▶ PROBLEMAS A RESOLVER:
a) No trecho sobre a honra de Maria, quais são as coisas que, segundo o último parágrafo, todos podem fazer e concorrem para os interesses de Jesus? Liste todas.
b) Passe para uma tabela Markdown, com as colunas Número e Entrada, tudo o que vai, nos registros, da linha que contém "2016-05（1） (34, 580)" até a linha que contém "AGREE & PROCEED [button] (462, 914)", incluindo as duas. Deixe as imagens de fora da resposta.

▶ TRECHO SELECIONADO:
____________

Quando pudermos conseguir que alguém tome parte nas nossas devoções à Paixão de Nosso Senhor, que a leia ou a medite, daremos impulso aos interesses de Jesus. Disse algum santo (e, se me não falha a memória, foi Alberto o Grande) que uma só lágrima vertida pelos sofrimentos do nosso doce Salvador era mais preciosa a Seus olhos, que um ano inteiro de jejum a pão e água. O que não seria, pois, se nós pudéssemos interessar os outros em juntarem as suas lágrimas às nossas, e unirem-se conosco no sentimento duma terna piedade pela Paixão de Jesus!
Oh! Quão grandes são os frutos duma simples oração! Suavíssimo Jesus! Porque somos nós tão insensíveis, tão frios? Acendei em nós esse fogo que viestes trazer à terra!
III. A honra de Sua Mãe
Aqui está outro dos principais interesses de Jesus, e toda a história da Igreja nos mostra quanto é apreciado pelo Seu Sagrado Coração. Foi o Seu amor por Maria que, mais que tudo, o fez descer dos céus, e foram os merecimentos de Maria que determinaram a época da santíssima e indivisível Trindade; era Ela a filha predileta do Pai, a Mãe predestinada do Filho, e a Esposa eleita do Espírito Santo.
A verdadeira doutrina de Jesus tem estado, em todos os tempos, intimamente ligada com a devoção a Maria; e os golpes que ferem a Mãe devem passar pelo Filho. Assim, Maria é a herança do católico humilde e obediente. A santidade cresce na razão da devoção que por Ela se tem. Os santos formaram-se na escola de Seu amor. O pecado não tem maior inimigo que Maria; basta pensar n’Ela para o conjurar, e os demônios tremem ao ouvir o Seu nome.
Ninguém pode amar o Filho sem que aumente também em si o amor da Mãe; ninguém pode amar Maria sem que ao mesmo tempo sinta inflamar-se-lhe o coração pelo Filho. Jesus a colocou à frente da Sua Igreja para ser a garantia das graças que por meio d’Ela repartiria, e a pedra de escândalo para os Seus inimigos. Que admira pois, que os interesses do Filho e a honra da Mãe sejam uma só e a mesma coisa?
Se em reparação das blasfêmias com que os heréticos mancham a Sua dignidade fizerdes vós um ato de amor ou de ação de graças, em honra da Sua Imaculada Conceição e da Sua perpétua Virgindade, de cada vez que o fizerdes, favorecereis os interesses de Jesus. Tudo quanto possais fazer para propagar o Seu culto, e principalmente para inspirar aos católicos uma terna devoção para com Ela, será uma obra meritória aos olhos de Jesus, que não deixará de vos recompensar generosamente.
Atrair os fiéis à sagrada mesa nos dias de festas de Maria, alistarem-se nas Suas Confrarias, conservarem alguma imagem d’Ela, ganharem indulgências pelas almas do purgatório que na terra tiveram uma especial devoção por ela, rezar o rosário todos os dias; são coisas que todos podem fazer e todas elas concorrem para os interesses de Jesus.

____________

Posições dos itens

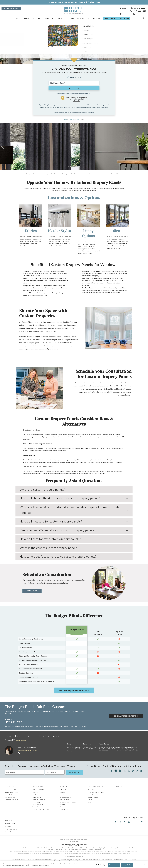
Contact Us (32, 591)
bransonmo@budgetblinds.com (26, 750)
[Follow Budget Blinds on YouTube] (128, 771)
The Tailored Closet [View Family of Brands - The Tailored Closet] (38, 804)
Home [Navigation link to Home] (66, 120)
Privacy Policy (103, 107)
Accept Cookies (127, 865)
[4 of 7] (74, 166)
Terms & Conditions (10, 824)
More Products (83, 18)
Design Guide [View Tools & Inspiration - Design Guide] (91, 790)
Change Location (21, 740)
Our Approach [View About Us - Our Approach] (64, 792)
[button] (125, 14)
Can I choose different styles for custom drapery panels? (74, 530)
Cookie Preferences (9, 832)
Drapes (46, 18)
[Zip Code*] (74, 83)
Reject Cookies (114, 865)
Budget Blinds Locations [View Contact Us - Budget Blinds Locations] (11, 795)
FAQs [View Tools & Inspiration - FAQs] (89, 802)
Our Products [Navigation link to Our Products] (71, 120)
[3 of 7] (72, 166)
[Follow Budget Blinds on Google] (116, 771)
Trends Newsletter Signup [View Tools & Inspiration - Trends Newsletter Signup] (95, 795)
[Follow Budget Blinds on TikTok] (142, 822)
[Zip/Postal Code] (55, 772)
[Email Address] (24, 772)
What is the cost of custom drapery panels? (74, 548)
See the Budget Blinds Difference (74, 690)
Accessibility (8, 826)
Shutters (36, 18)
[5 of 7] (76, 166)
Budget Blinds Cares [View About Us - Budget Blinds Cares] (66, 797)
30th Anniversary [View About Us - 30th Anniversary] (65, 800)
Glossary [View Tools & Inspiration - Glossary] (90, 800)
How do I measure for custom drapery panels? (74, 522)
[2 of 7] (70, 166)
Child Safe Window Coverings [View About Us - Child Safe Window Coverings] (68, 802)
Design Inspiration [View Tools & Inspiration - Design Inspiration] (93, 797)
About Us (96, 18)
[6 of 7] (78, 166)
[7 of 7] (79, 166)
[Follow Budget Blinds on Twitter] (141, 771)
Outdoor (70, 18)
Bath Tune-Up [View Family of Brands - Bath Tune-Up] (36, 795)
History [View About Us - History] (62, 795)
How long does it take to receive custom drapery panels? (74, 557)
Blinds (18, 18)
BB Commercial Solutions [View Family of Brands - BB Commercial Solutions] (39, 790)
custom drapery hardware (110, 448)
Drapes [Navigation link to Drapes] (78, 120)
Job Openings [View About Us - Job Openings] (64, 809)
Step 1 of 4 (75, 78)
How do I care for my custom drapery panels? (74, 539)
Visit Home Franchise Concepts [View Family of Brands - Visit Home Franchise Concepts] (41, 809)
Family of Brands (39, 787)
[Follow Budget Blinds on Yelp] (124, 771)
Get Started (74, 88)
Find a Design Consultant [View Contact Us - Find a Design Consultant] (11, 792)
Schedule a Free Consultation (126, 716)
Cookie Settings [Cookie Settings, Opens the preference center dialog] (101, 865)
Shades (26, 18)
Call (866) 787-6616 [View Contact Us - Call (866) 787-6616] (10, 797)
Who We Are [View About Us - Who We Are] (64, 790)
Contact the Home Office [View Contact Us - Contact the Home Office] (11, 800)
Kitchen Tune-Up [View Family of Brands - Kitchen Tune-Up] (37, 797)
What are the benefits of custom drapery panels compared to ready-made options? (74, 510)
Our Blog (119, 787)
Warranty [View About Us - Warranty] (63, 804)
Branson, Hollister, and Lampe (133, 8)
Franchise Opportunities (11, 8)
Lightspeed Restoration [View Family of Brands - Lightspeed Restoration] (39, 800)
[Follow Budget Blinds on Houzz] (120, 771)
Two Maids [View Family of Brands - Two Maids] (35, 807)
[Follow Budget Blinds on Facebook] (112, 771)
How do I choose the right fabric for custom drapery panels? (74, 498)
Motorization (58, 18)
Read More (70, 752)
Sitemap (7, 818)
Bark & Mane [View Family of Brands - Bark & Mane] (36, 792)
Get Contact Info (140, 14)
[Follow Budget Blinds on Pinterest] (133, 771)
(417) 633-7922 (138, 11)
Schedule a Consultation (117, 18)
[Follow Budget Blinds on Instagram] (137, 771)
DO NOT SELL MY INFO (11, 829)
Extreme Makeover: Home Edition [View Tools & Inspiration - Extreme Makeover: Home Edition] (96, 792)
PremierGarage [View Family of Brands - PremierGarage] (36, 802)
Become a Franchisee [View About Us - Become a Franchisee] (66, 807)
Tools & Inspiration (95, 787)
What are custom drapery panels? (74, 490)
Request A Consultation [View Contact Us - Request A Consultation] (11, 790)
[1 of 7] (68, 166)
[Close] (145, 864)
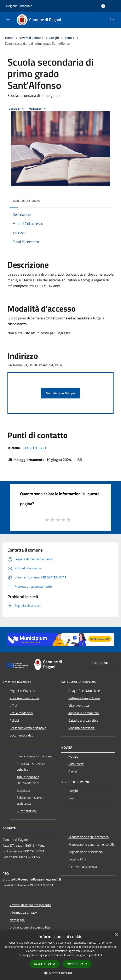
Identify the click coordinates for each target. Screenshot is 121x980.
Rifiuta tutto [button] (77, 963)
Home (9, 37)
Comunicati (76, 764)
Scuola (69, 37)
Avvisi (73, 771)
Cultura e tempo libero (84, 698)
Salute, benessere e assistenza (30, 800)
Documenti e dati (21, 735)
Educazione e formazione (34, 756)
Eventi (73, 798)
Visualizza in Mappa (61, 393)
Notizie (73, 756)
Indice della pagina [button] (26, 200)
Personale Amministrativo (28, 728)
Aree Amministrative (24, 698)
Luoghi (54, 37)
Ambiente (24, 790)
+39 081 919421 (34, 447)
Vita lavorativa (79, 705)
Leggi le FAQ (77, 859)
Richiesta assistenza (83, 867)
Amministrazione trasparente (30, 905)
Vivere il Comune (32, 37)
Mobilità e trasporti (82, 728)
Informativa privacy (23, 912)
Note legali (17, 920)
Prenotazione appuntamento (88, 837)
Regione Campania (19, 6)
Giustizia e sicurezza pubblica (31, 767)
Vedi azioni (38, 109)
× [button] (116, 935)
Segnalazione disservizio (86, 851)
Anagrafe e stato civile (84, 690)
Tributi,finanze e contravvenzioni (28, 780)
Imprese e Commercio (83, 713)
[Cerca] (112, 20)
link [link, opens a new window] (100, 955)
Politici (14, 720)
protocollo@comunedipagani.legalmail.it (32, 879)
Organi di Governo (22, 690)
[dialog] (61, 955)
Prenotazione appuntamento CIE (91, 844)
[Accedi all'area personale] (103, 6)
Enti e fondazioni (21, 713)
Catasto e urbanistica (83, 720)
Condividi (17, 109)
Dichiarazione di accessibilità (30, 927)
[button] (61, 973)
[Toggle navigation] (8, 19)
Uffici (13, 705)
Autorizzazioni (27, 811)
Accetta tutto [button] (45, 964)
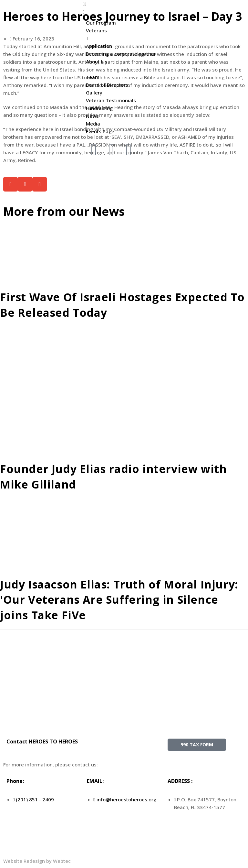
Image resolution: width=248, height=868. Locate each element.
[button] (124, 4)
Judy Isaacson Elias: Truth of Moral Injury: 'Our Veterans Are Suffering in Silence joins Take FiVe (120, 599)
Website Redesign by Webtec (37, 861)
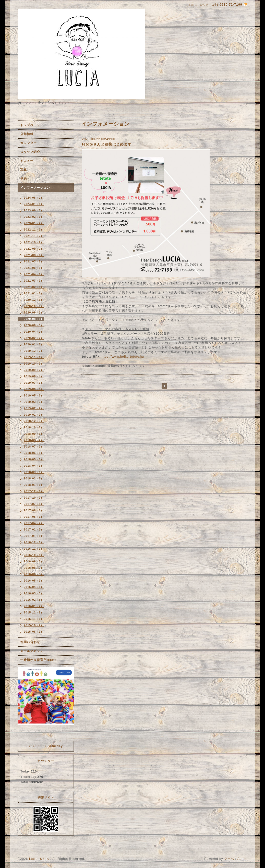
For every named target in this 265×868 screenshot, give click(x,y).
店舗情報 (27, 134)
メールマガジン (32, 651)
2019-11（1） (34, 357)
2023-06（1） (34, 210)
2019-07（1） (34, 382)
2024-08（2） (34, 197)
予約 (24, 179)
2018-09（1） (34, 434)
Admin (242, 859)
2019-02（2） (34, 408)
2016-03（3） (34, 593)
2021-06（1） (34, 268)
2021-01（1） (34, 293)
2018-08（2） (34, 440)
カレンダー (28, 143)
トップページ (30, 125)
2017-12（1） (34, 491)
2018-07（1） (34, 446)
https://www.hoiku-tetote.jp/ (122, 356)
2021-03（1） (34, 280)
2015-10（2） (34, 625)
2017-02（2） (34, 529)
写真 (24, 170)
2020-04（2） (34, 332)
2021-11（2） (34, 236)
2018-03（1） (34, 472)
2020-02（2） (34, 338)
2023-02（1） (34, 217)
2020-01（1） (34, 344)
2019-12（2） (34, 351)
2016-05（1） (34, 580)
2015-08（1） (34, 631)
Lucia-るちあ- (39, 859)
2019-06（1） (34, 389)
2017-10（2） (34, 497)
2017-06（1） (34, 510)
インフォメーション (35, 188)
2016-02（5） (34, 599)
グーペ (229, 859)
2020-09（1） (34, 312)
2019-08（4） (34, 376)
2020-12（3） (34, 300)
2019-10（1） (34, 363)
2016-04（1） (34, 587)
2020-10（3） (34, 306)
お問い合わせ (30, 642)
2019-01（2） (34, 414)
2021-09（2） (34, 248)
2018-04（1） (34, 465)
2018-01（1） (34, 485)
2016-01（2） (34, 606)
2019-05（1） (34, 395)
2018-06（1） (34, 453)
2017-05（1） (34, 517)
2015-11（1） (34, 619)
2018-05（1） (34, 459)
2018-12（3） (34, 421)
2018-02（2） (34, 478)
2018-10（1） (34, 427)
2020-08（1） (34, 319)
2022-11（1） (34, 229)
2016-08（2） (34, 568)
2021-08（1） (34, 255)
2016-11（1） (34, 549)
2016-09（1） (34, 561)
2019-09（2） (34, 370)
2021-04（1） (34, 274)
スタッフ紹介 (30, 152)
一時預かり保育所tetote (38, 660)
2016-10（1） (34, 555)
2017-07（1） (34, 504)
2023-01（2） (34, 223)
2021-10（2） (34, 242)
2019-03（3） (34, 402)
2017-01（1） (34, 536)
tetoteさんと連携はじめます (107, 144)
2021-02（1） (34, 287)
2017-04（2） (34, 523)
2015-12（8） (34, 612)
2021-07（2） (34, 261)
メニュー (27, 161)
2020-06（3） (34, 325)
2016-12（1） (34, 542)
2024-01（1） (34, 204)
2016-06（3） (34, 574)
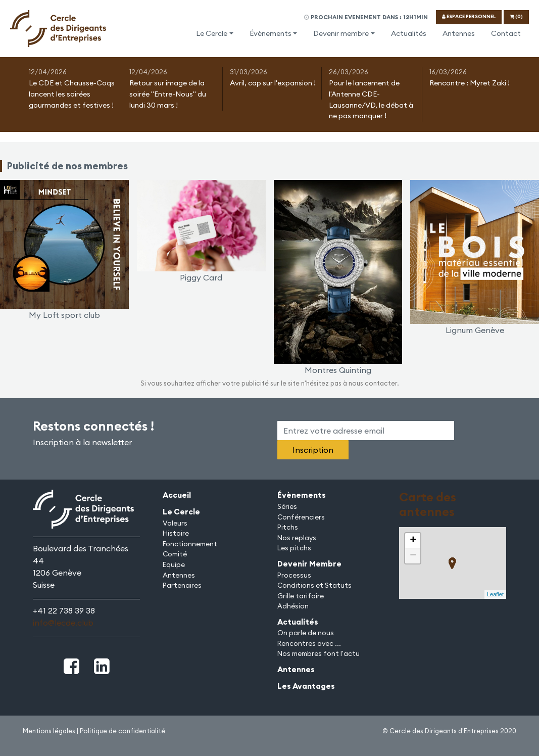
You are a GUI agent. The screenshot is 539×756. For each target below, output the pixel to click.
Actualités (409, 33)
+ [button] (413, 541)
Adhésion (293, 606)
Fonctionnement (190, 544)
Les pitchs (294, 548)
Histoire (176, 533)
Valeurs (175, 523)
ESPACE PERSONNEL (469, 16)
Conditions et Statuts (314, 585)
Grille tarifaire (301, 596)
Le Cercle (212, 33)
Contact (506, 33)
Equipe (174, 564)
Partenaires (182, 585)
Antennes (459, 33)
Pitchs (287, 527)
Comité (175, 554)
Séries (287, 506)
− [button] (413, 556)
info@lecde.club (63, 623)
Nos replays (297, 538)
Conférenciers (301, 517)
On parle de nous (306, 633)
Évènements (270, 33)
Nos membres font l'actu (318, 653)
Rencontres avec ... (309, 643)
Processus (294, 575)
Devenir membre (341, 33)
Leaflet (495, 594)
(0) (516, 16)
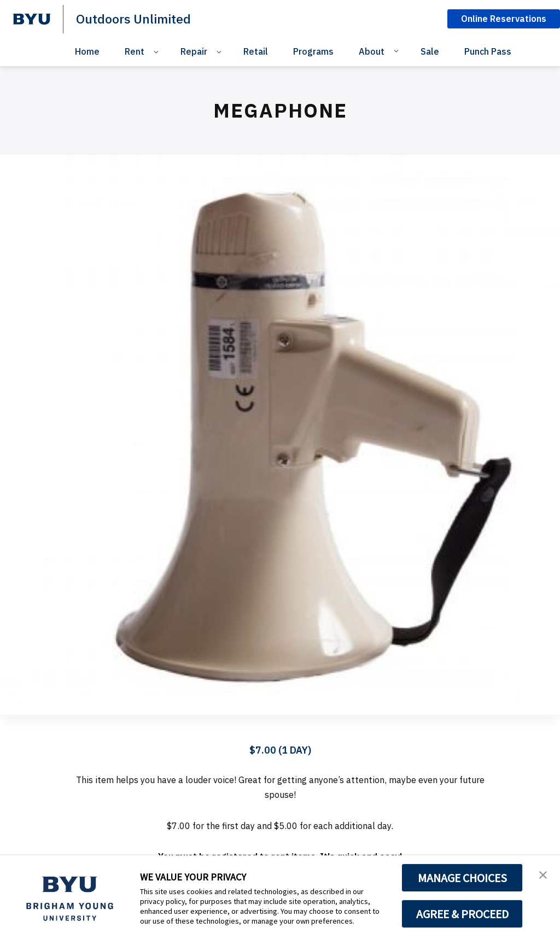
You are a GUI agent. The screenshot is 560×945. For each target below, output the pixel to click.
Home (87, 51)
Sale (430, 51)
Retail (255, 51)
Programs (313, 51)
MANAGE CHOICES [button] (462, 878)
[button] (542, 875)
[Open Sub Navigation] (158, 51)
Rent (135, 51)
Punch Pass (488, 51)
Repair (194, 51)
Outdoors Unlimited (136, 19)
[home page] (32, 19)
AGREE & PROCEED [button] (462, 914)
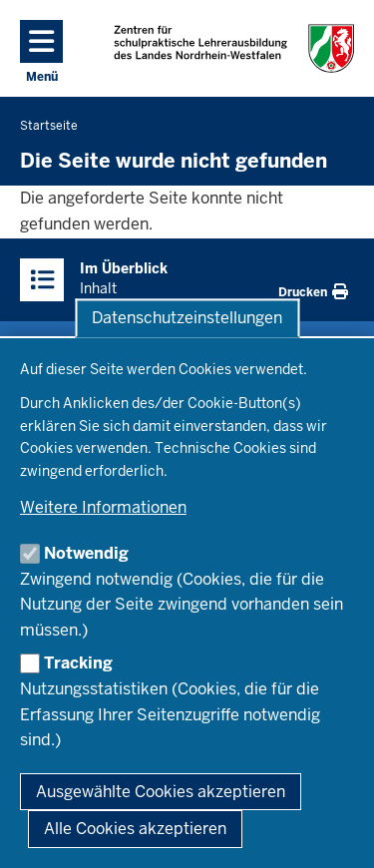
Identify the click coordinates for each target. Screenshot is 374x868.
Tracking (78, 662)
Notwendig (86, 553)
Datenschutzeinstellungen (187, 317)
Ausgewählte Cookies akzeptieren (161, 791)
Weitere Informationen (103, 507)
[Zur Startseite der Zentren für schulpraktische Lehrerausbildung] (233, 48)
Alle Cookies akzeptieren (135, 828)
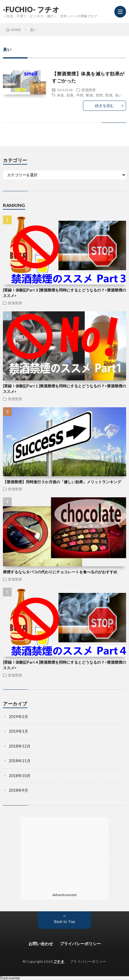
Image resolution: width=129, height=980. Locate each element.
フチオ (59, 961)
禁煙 (99, 95)
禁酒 (109, 95)
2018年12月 (19, 746)
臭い (118, 95)
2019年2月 (18, 716)
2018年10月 (19, 776)
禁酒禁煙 (89, 90)
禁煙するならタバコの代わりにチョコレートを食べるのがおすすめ (60, 572)
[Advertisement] (64, 854)
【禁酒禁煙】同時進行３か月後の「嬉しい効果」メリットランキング (62, 482)
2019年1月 (18, 731)
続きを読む (105, 105)
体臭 (60, 95)
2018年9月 (18, 790)
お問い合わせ (41, 943)
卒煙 (80, 95)
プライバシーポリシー (80, 943)
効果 (70, 95)
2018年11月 (19, 760)
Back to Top (64, 921)
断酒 (89, 95)
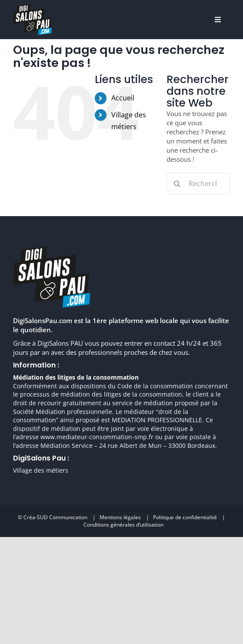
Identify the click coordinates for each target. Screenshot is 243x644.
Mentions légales (120, 517)
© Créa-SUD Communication (53, 517)
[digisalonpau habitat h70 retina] (32, 7)
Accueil (123, 98)
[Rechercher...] (198, 184)
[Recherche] (177, 184)
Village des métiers (40, 470)
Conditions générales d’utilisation (123, 524)
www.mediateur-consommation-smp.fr (97, 437)
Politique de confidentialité (185, 517)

____________

▶ LISTA DE SOLUÇÕES:
a)
- Atrair os fiéis à sagrada mesa nos dias de festas de Maria
- Alistarem-se nas Suas Confrarias
- Conservarem alguma imagem d'Ela
- Ganharem indulgências pelas almas do purgatório que na terra tiveram uma especial devoção por ela
- Rezar o rosário todos os dias

b)
| Número | Entrada |
|---|---|
| 1 | 2016-05（1） (34, 580) |
| 2 | 2015-08（1） (34, 631) |
| 3 | Lucia-るちあ- (39, 859) |
| 4 | 2019-06（1） (34, 389) |
| 5 | 2017-10（2） (34, 497) |
| 6 | 2017-06（1） (34, 510) |
| 7 | インフォメーション (35, 188) |
| 8 | 2016-02（5） (34, 599) |
| 9 | グーペ (229, 859) |
| 10 | 2020-09（1） (34, 312) |
| 11 | 2019-08（4） (34, 376) |
| 12 | 2020-12（3） (34, 300) |
| 13 | 2019-10（1） (34, 363) |
| 14 | 2016-04（1） (34, 587) |
| 15 | 2020-10（3） (34, 306) |
| 16 | お問い合わせ (30, 642) |
| 17 | 2019-01（2） (34, 414) |
| 18 | 2021-09（2） (34, 248) |
| 19 | 2018-04（1） (34, 465) |
| 20 | 2018-01（1） (34, 485) |
| 21 | 2016-01（2） (34, 606) |
| 22 | 2019-05（1） (34, 395) |
| 23 | 2018-06（1） (34, 453) |
| 24 | 2017-05（1） (34, 517) |
| 25 | 2015-11（1） (34, 619) |
| 26 | 2018-05（1） (34, 459) |
| 27 | 2018-12（3） (34, 421) |
| 28 | 2018-02（2） (34, 478) |
| 29 | 2018-10（1） (34, 427) |
| 30 | 2020-08（1） (34, 319) |
| 31 | 2022-11（1） (34, 229) |
| 32 | 2016-08（2） (34, 568) |
| 33 | 2021-08（1） (34, 255) |
| 34 | 2016-11（1） (34, 549) |
| 35 | 2016-09（1） (34, 561) |
| 36 | 2019-09（2） (34, 370) |
| 37 | 2021-04（1） (34, 274) |
| 38 | スタッフ紹介 (30, 152) |
| 39 | 一時預かり保育所tetote (38, 660) |
| 40 | 2016-10（1） (34, 555) |
| 41 | 2017-07（1） (34, 504) |
| 42 | 2023-01（2） (34, 223) |
| 43 | 2021-10（2） (34, 242) |
| 44 | 2019-03（3） (34, 402) |
| 45 | 2017-01（1） (34, 536) |
| 46 | tetoteさんと連携はじめます (107, 144) |
| 47 | 2021-02（1） (34, 287) |
| 48 | 2017-04（2） (34, 523) |
| 49 | 2015-12（8） (34, 612) |
| 50 | 2021-07（2） (34, 261) |
| 51 | メニュー (27, 161) |
| 52 | 2020-06（3） (34, 325) |
| 53 | 2016-12（1） (34, 542) |
| 54 | 2024-01（1） (34, 204) |
| 55 | 2016-06（3） (34, 574) |
| 56 | You are a GUI agent. The screenshot is 539×756. For each target below, output the pixel to click. |
| 57 | Actualités (409, 33) |
| 58 | + [button] (413, 541) |
| 59 | Adhésion (293, 606) |
| 60 | Fonctionnement (190, 544) |
| 61 | Les pitchs (294, 548) |
| 62 | Histoire (176, 533) |
| 63 | Valeurs (175, 523) |
| 64 | ESPACE PERSONNEL (469, 16) |
| 65 | Conditions et Statuts (314, 585) |
| 66 | Grille tarifaire (301, 596) |
| 67 | Le Cercle (212, 33) |
| 68 | Contact (506, 33) |
| 69 | Equipe (174, 564) |
| 70 | Partenaires (182, 585) |
| 71 | Antennes (459, 33) |
| 72 | Pitchs (287, 527) |
| 73 | Comité (175, 554) |
| 74 | Séries (287, 506) |
| 75 | − [button] (413, 556) |
| 76 | info@lecde.club (63, 623) |
| 77 | Nos replays (297, 538) |
| 78 | Conférenciers (301, 517) |
| 79 | On parle de nous (306, 633) |
| 80 | Évènements (270, 33) |
| 81 | Nos membres font l'actu (318, 653) |
| 82 | Rencontres avec ... (309, 643) |
| 83 | Processus (294, 575) |
| 84 | Devenir membre (341, 33) |
| 85 | Leaflet (495, 594) |
| 86 | (0) (516, 16) |
| 87 | You are a GUI agent. The screenshot is 560×945. For each target below, output the pixel to click. |
| 88 | Home (87, 51) |
| 89 | Sale (430, 51) |
| 90 | Retail (255, 51) |
| 91 | Programs (313, 51) |
| 92 | MANAGE CHOICES [button] (462, 878) |
| 93 | [button] (542, 875) |
| 94 | [Open Sub Navigation] (158, 51) |
| 95 | Rent (135, 51) |
| 96 | Punch Pass (488, 51) |
| 97 | Repair (194, 51) |
| 98 | Outdoors Unlimited (136, 19) |
| 99 | [home page] (32, 19) |
| 100 | AGREE & PROCEED [button] (462, 914) |